CAIRO: The announcement that the Suez Canal expansion project will be financed by investment certificates instead of offering shares for an IPO, has been welcomed by some capital market experts and economists, while others have criticized the prohibition of foreign contributions, citing the “dire need” to raise foreign reserves.
The step is “a sovereign and right decision as it eventually ensures state possession of the vital water way,” said Hany Tawfik, head of the Egyptian Private Equity Association.
In a televised statement Thursday, Prime Minister Ibrahim Mahlab announced that investment certificates would be issued to Egyptians citizens with a lifetime of five years at a 12 percent interest rate to be paid quarterly.
Certificates are set to be issued in local currency for citizens inside the country and in U.S. dollars for those working abroad, Mahlab said following a meeting with President Sisi, the governor of the Central Bank of Egypt (CBE), and the ministers of international cooperation, finance and investment.
Tawfik, however, criticized government’s decision to limit the investment certificates to Egyptians in light of the current decline in foreign reserves, hurt by the significant slide of tourism revenues along with foreign direct investment (FDI,) which represent two key sources of Egypt’s hard currency.
“There are no security concerns as foreign investors will not possess anything if they get Suez Canal investment certificates that are just a lending tool like treasury bonds,” said Tawfik.
Egypt is in “dire need” to increase its foreign reserves and reduce pressure on the state budget which enforces the government to borrow from banks to fill the budget deficit, hindering private sectors attempts to get big loans for their projects, Tawfik said, adding that foreign investment should be allowed with extra regulation.

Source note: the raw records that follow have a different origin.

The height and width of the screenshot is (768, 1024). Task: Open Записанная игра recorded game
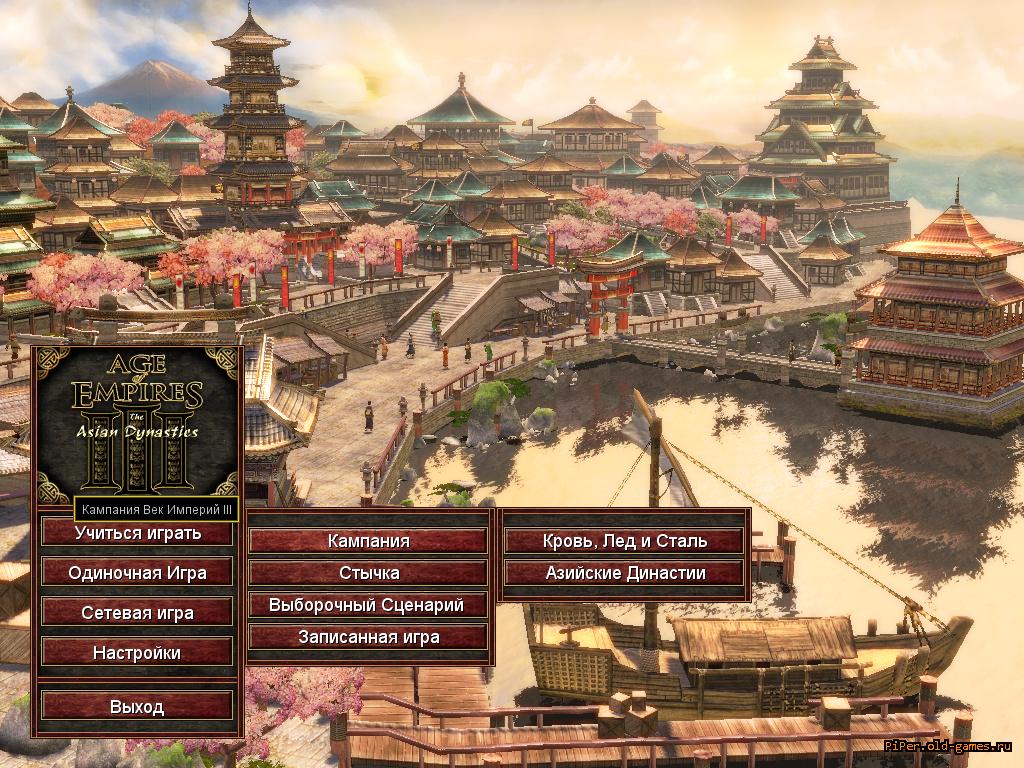pyautogui.click(x=368, y=637)
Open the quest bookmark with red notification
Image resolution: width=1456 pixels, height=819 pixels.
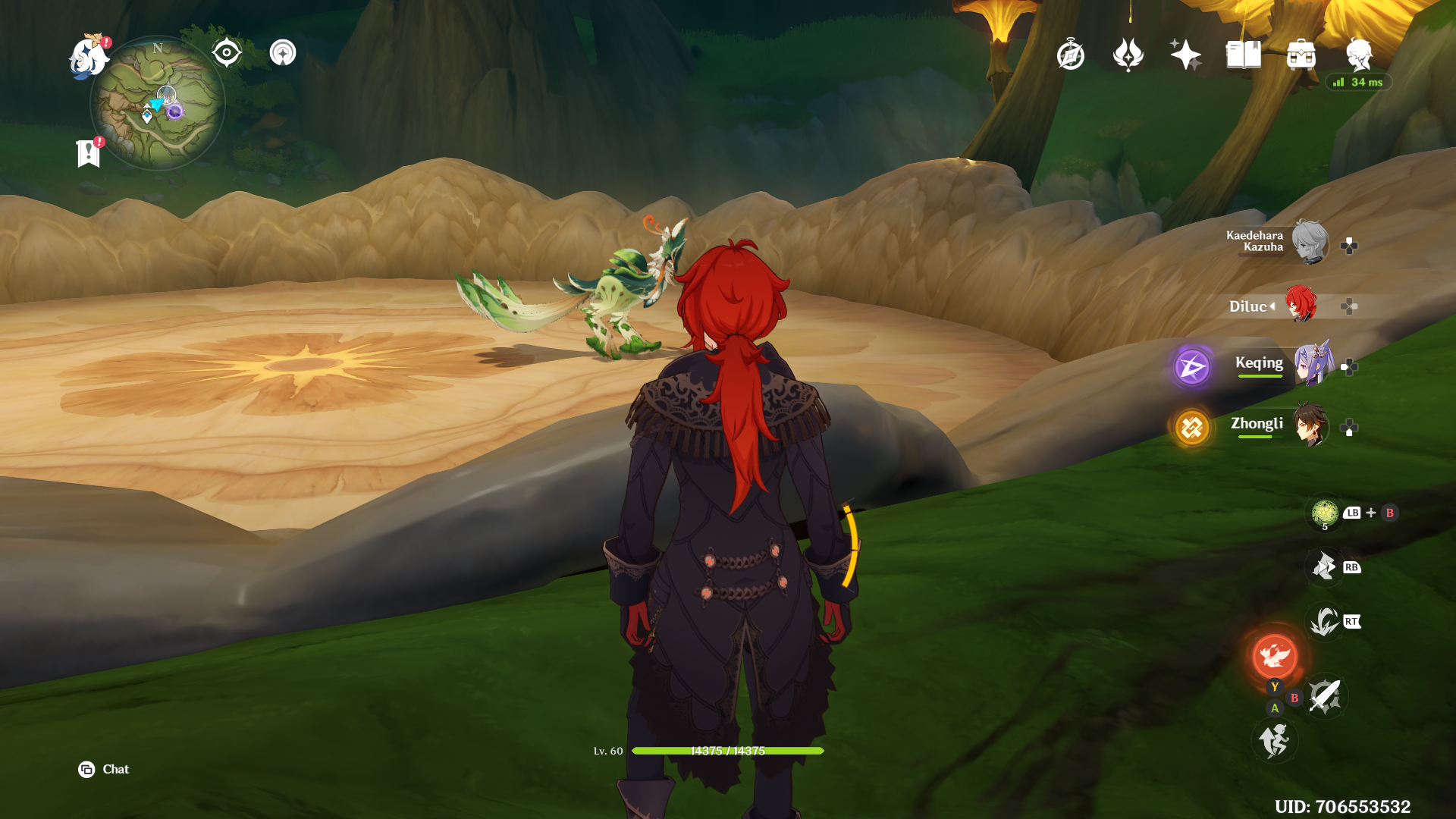pos(89,149)
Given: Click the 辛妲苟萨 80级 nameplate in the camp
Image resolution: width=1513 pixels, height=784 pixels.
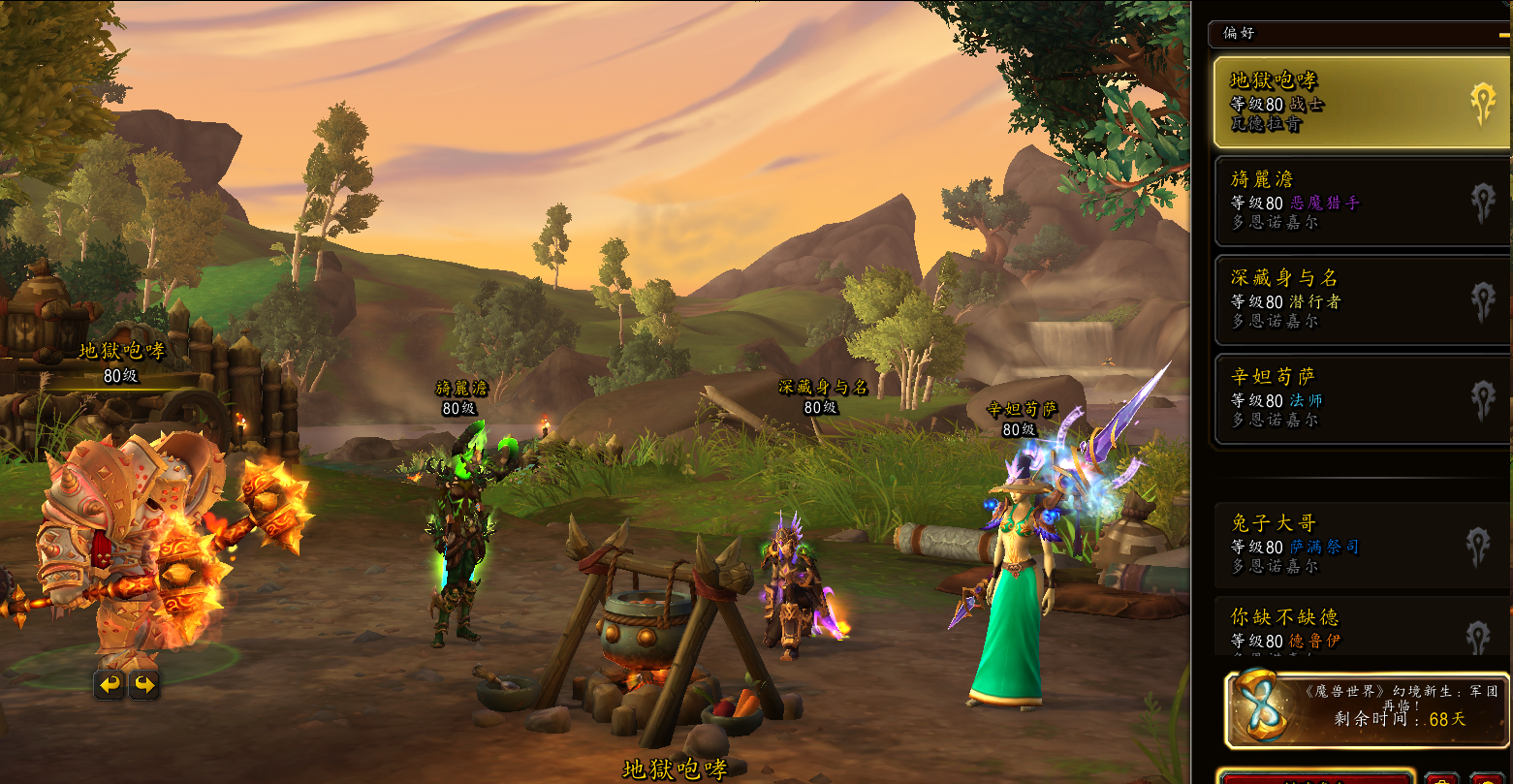Looking at the screenshot, I should 1021,420.
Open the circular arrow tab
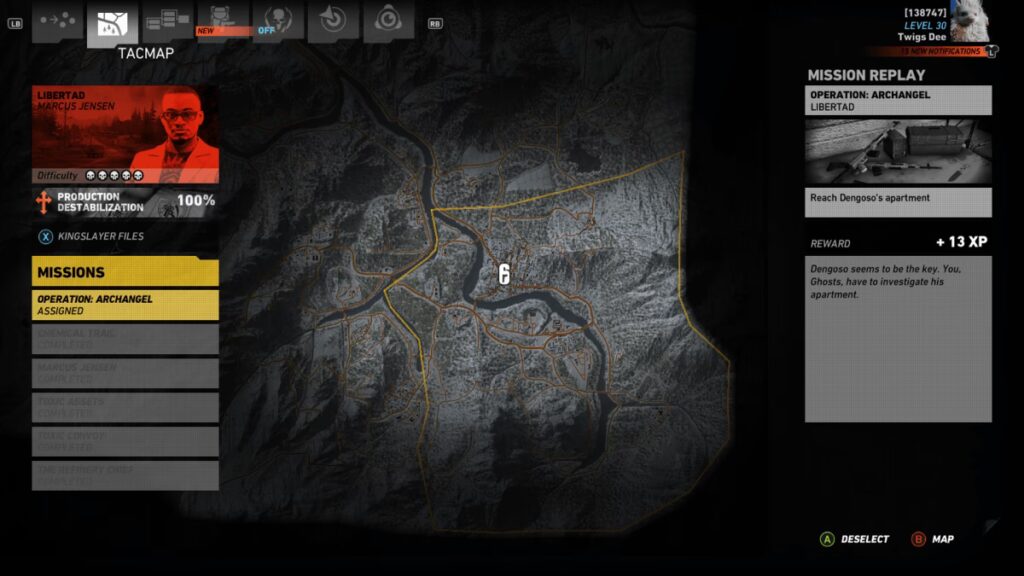The height and width of the screenshot is (576, 1024). coord(333,20)
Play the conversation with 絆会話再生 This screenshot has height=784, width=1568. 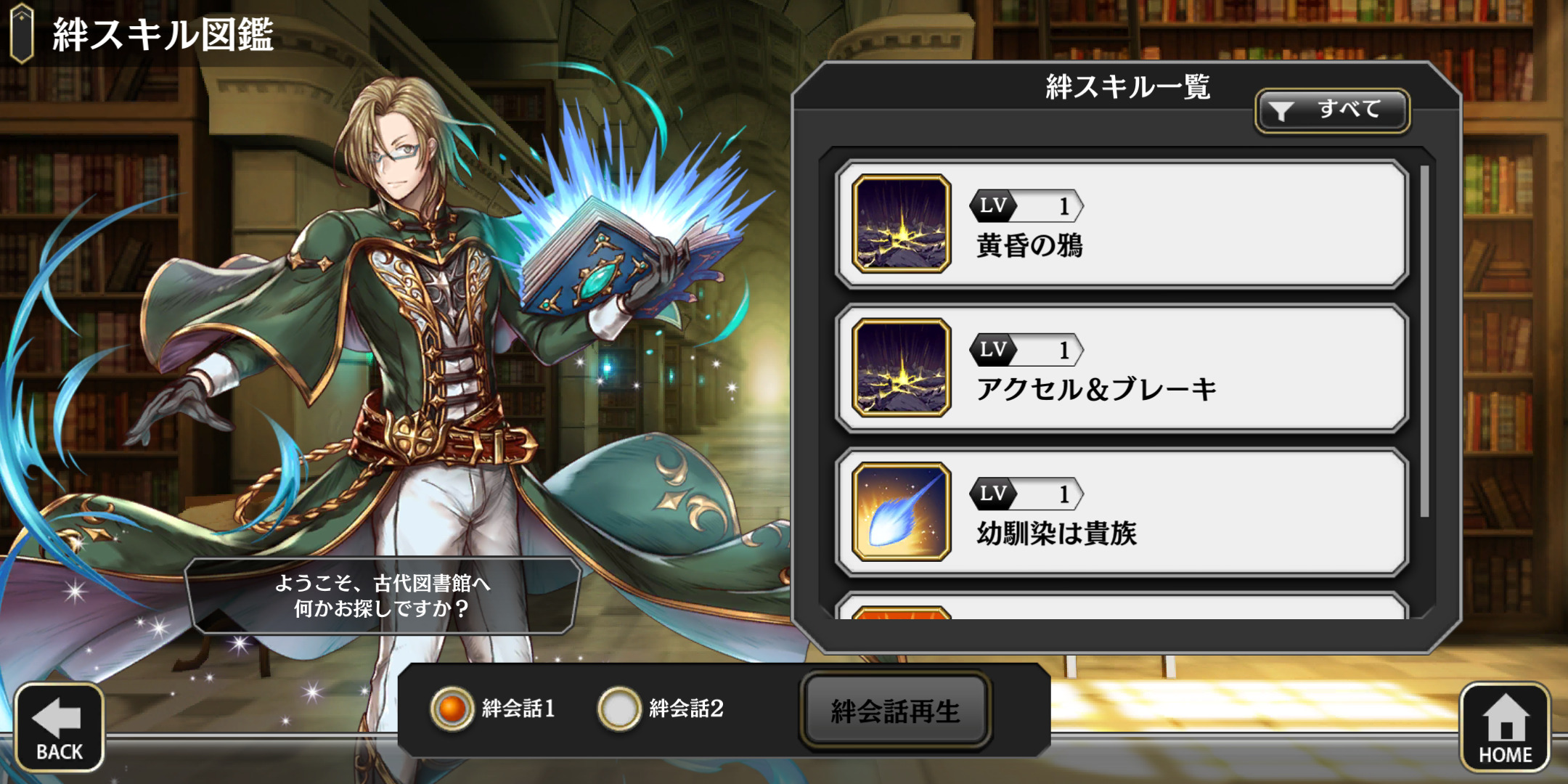(x=895, y=711)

The decision to offer investment certificates to finance the Suez Canal expansion was intended to ensure state ownership of the waterway, Tawfik Securities Brokerage trading head and capital market expert Mohamed Gaballah said.
“This is a good solution in my opinion to maintain the canal’s property for the Egyptian state,” Gaballah told The Cairo Post.
He added that the new step will have a positive impact on EGX on the short-term as traders will not eye banks’ interest rate on investment certificates which is not much higher than interest rate on deposits.
Dr. Ghada Ibrahim, financial analyst at Capital Securities Brokerage, said the investment certificate finance is the “best” tool to provide the needed funds for such a mega project without putting national security at risk.
“Investment certificates provide the highest revenue in both the local currency and the hard currency with a three percent interest rate on certificates issued in dollar. The government will lure Egyptians abroad who prefer to invest their money through banks rather than buying stocks,” Ibrahim told The Cairo Post.
“Offering the IPO through Egypt’s stock market could be a risk with possible attempts to dominate the share from certain groups to push its price either up or down,” she added.
Ibrahim continued; “Financing through the stock market was an inappropriate means at this time as foreign capital was likely to try and enter the market under local names or institutions to control stock performance.”
Meanwhile, the investment certificates will have a short-term and limited impact on the stock market during the subscription period which will attract small proportion of cash liquidity, added the analyst.
Ibrahim reiterated that EGX however still has potentials to attract new liquidity and achieve profits through dividends or capital gains.
Certificates issued in local currency will be offered in three categories: 10 EGP, 100 EGP and 1,000 EGP at a 12 percent interest rate. Those issued in US dollars will be offered at multiples of $1,000 at a three percent interest rate, CBE governor Hisham Ramez told Youm7.